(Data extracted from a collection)

——————————

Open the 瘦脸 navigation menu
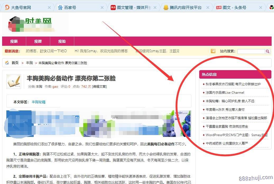 (x=62, y=41)
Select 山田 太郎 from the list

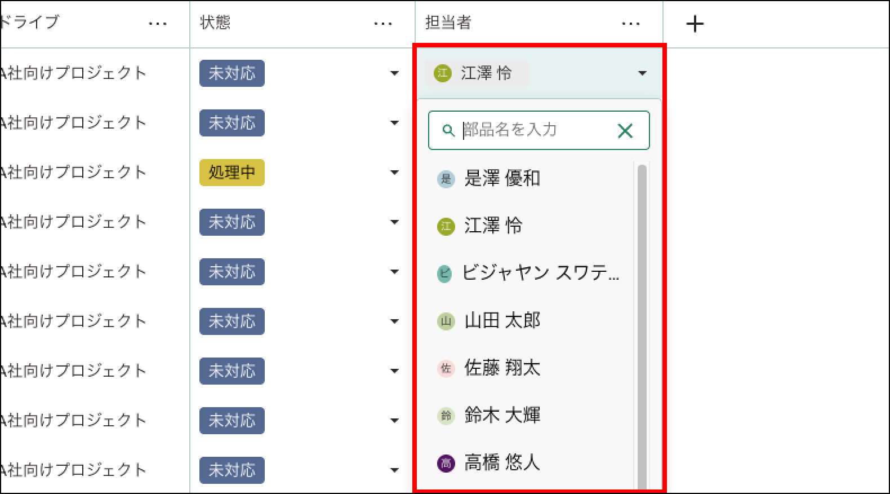click(x=502, y=321)
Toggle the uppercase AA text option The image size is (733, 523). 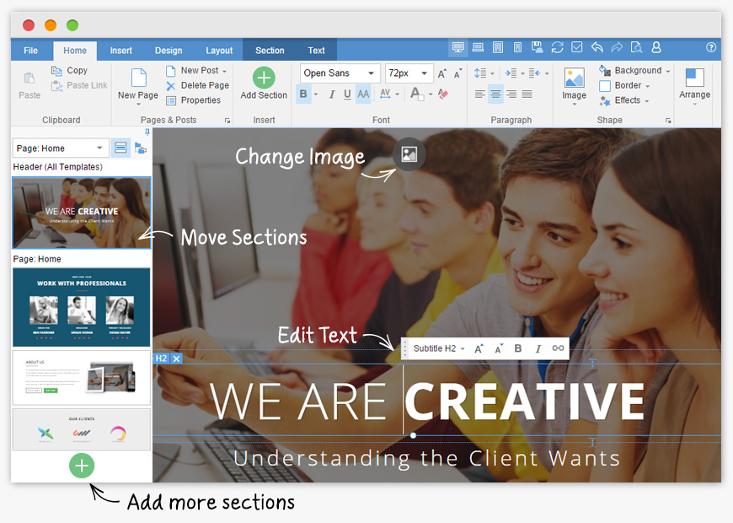pos(363,94)
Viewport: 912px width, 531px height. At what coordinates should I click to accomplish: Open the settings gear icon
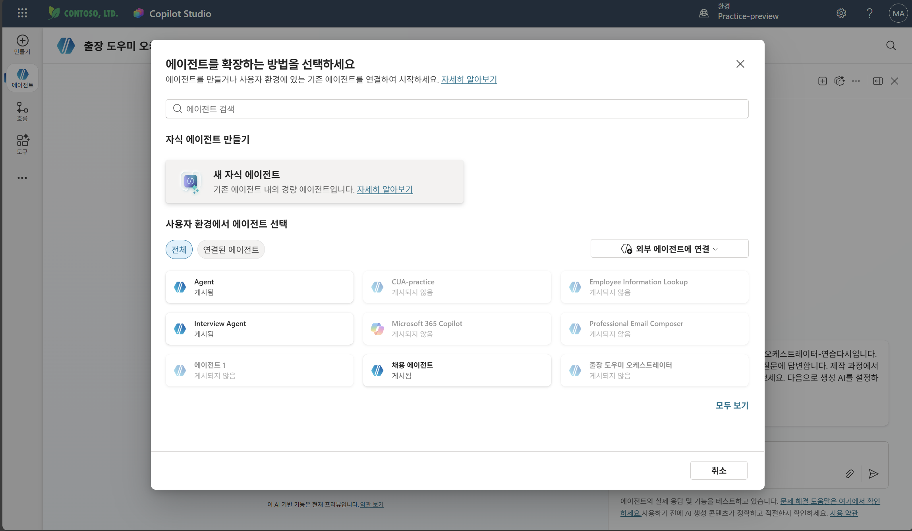click(x=841, y=13)
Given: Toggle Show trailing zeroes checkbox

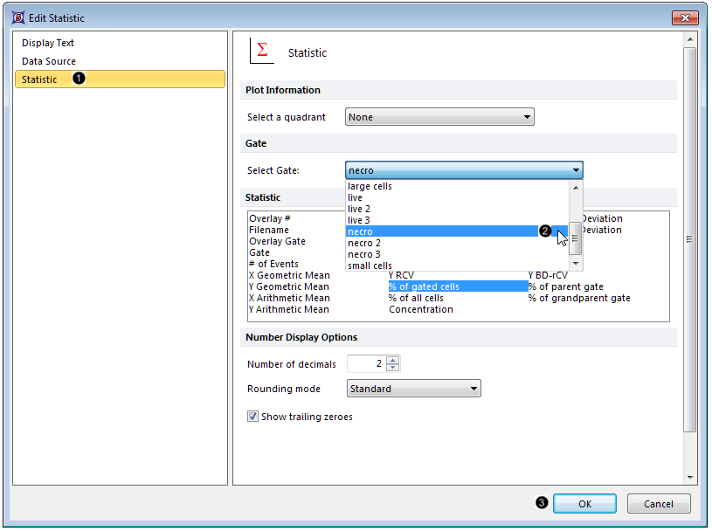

——————————

**EXERCISE OBJECTIVE**
Starting at the line that contains "Viewport: 912px width, 531px", please write out every line to the end of the entries, inclusive, copied exactly and with pictures omitted.

**EXERCISE RESULT**
Viewport: 912px width, 531px height. At what coordinates should I click to accomplish: Open the settings gear icon
click(x=841, y=13)
Given: Toggle Show trailing zeroes checkbox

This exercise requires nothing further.